The next step is the development of rapid, hand-held, portable diagnostics that can be used in remote locations to make sure as many people as possible get tested. Then we can give them drugs and it will prevent future infections.

What do you think are the capabilities of the digital health revolution in viral diagnosis?

I think mobile phones have huge capability to benefit disease diagnosis and control. For highly contagious infections they can be used for contact tracing combined with diagnostics. For example, during the Ebola epidemic my daughter, who is an epidemiologist at the London School of Hygiene and Tropical Medicine, went to Sierra Leone where people were doing contact tracing with bits of paper to try and track who was likely to develop the virus. She went there and converted this process to mobile phones.

Mobile phones are so universal, even in a country as poor as Sierra Leone. And that was just using them to find people. The integration of nanotechnology methods with mobile phones, as i-sense is doing, can take testing out of the big clinics, away from the big machines and into the fields, and that’s terrific.

You have had a long career with many roles over the years; what for you has been the most rewarding one?

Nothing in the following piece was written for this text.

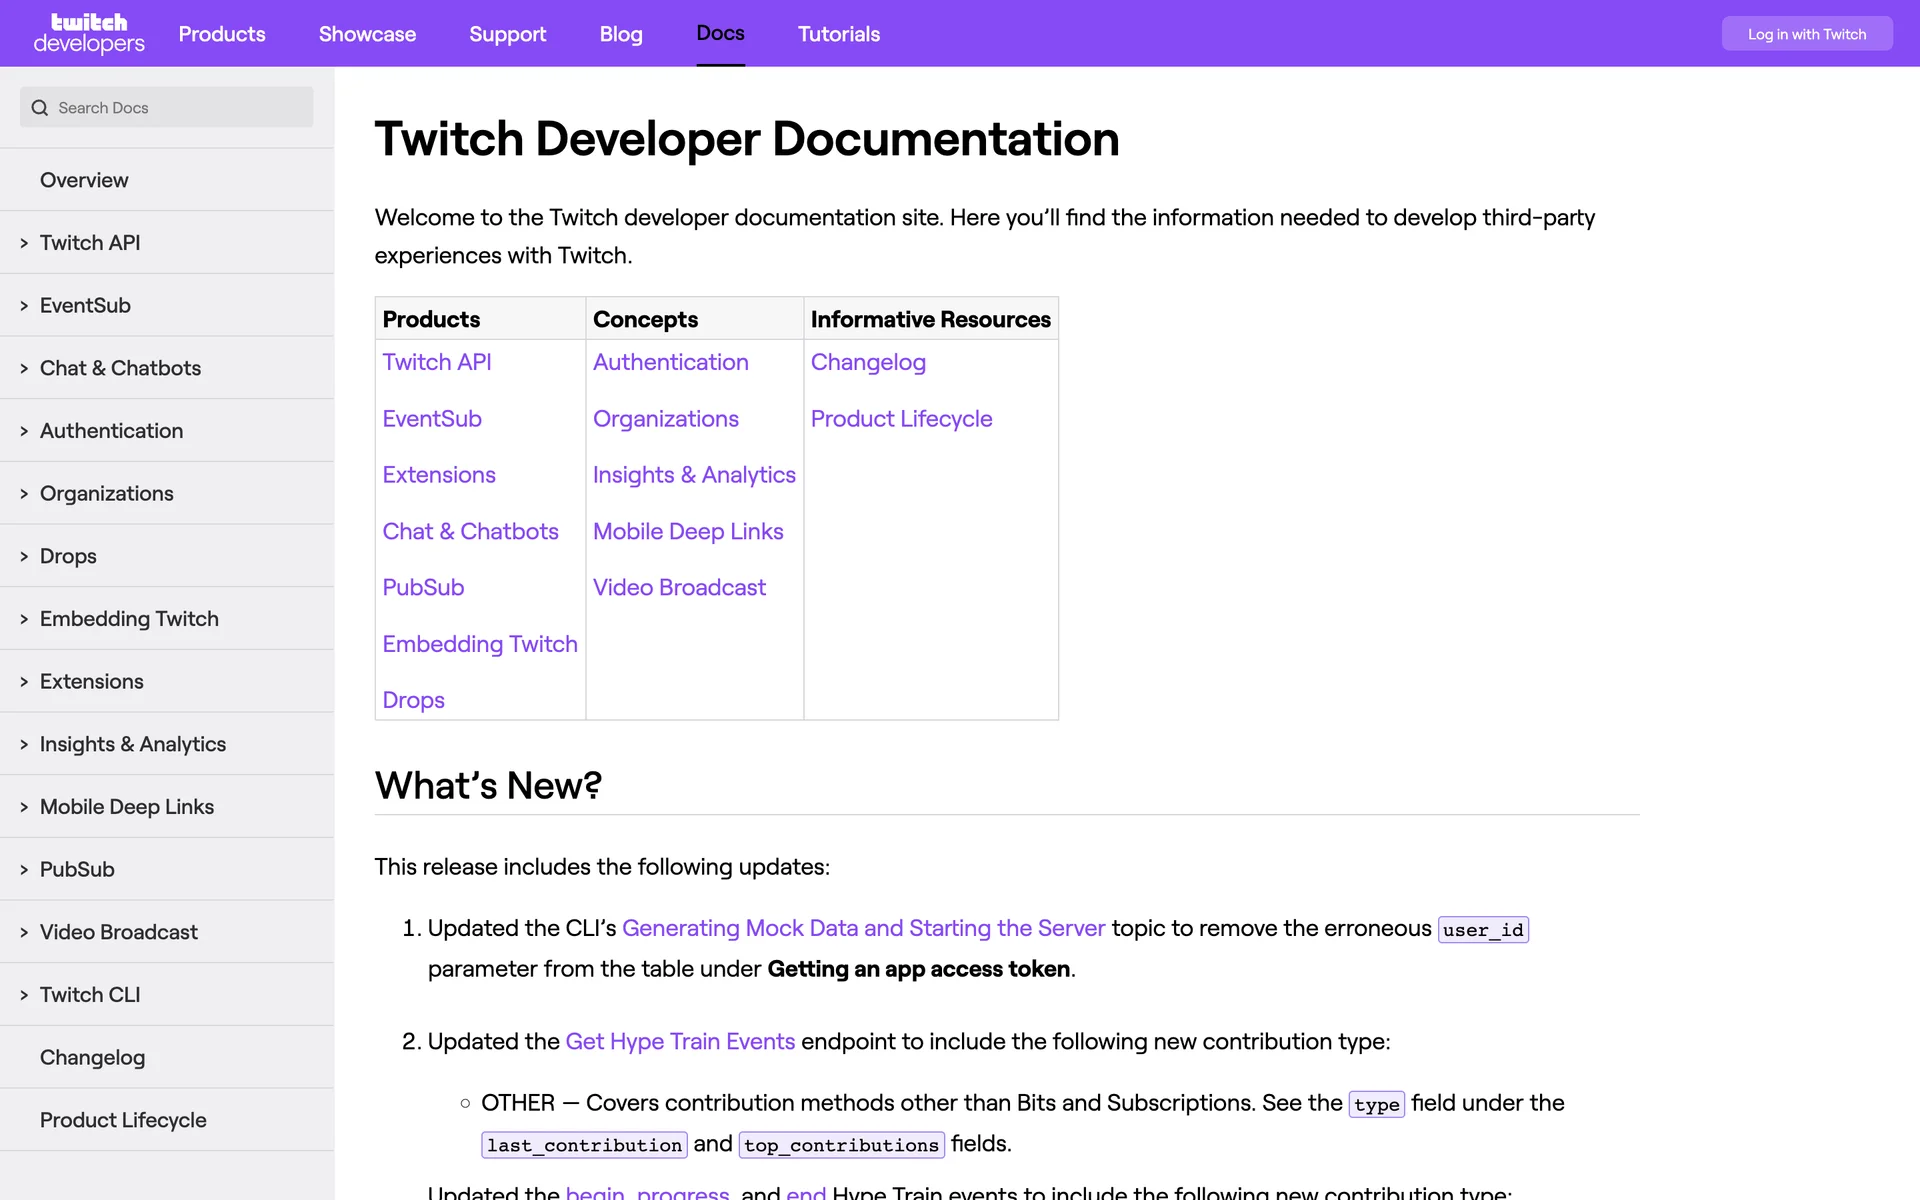This screenshot has width=1920, height=1200.
Task: Click the Twitch developers logo
Action: [x=89, y=33]
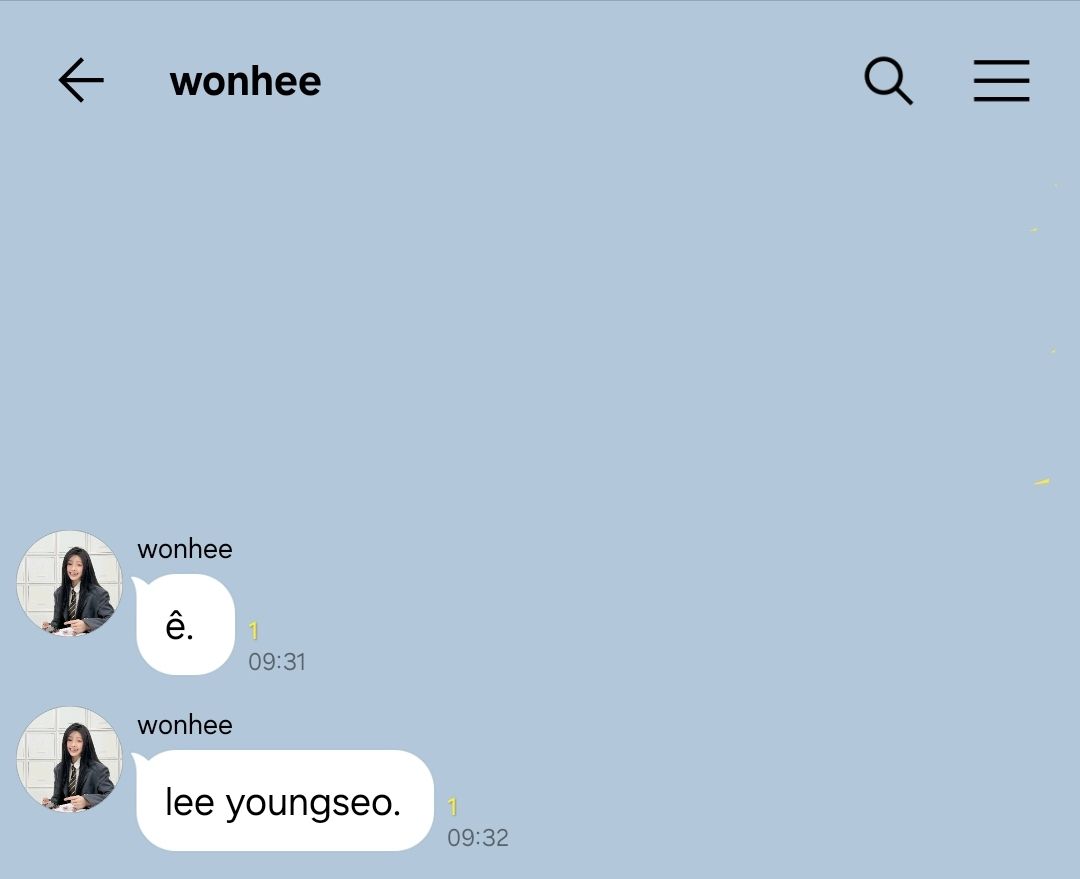Click the largest yellow streak on the right edge

click(1042, 482)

Without a doubt, my most rewarding role has been acting as a mentor to young scientists. I am very proud of my scientific children and grandchildren, so to speak. To see young scientists come up and do well is a great feeling.

As I mentioned, I was Director of the Institute of Cancer Research in London, with 600+ employees for 10 years. I think I did a pretty good job, so that is also satisfying.

Since retiring from laboratory research, I’ve served on international advisory committees, such as the chairing the International AIDS Vaccine Initiative and being a founder member on the Board of the new Africa Health Research Institute (AHRI). While I still possess my mental marbles it’s rewarding to be able to offer advice and expertise on research and management, especially in Africa, where TB and HIV epidemics are most alarming. Currently, I advise the Indian HIV Translational Antibody Research laboratory and I’m a member of the Nuffield Council on Bioethics. Not least, I enjoy being affiliated to i-Sense owing to my expertise on llama single-chain antibodies, sometimes called nanobodies.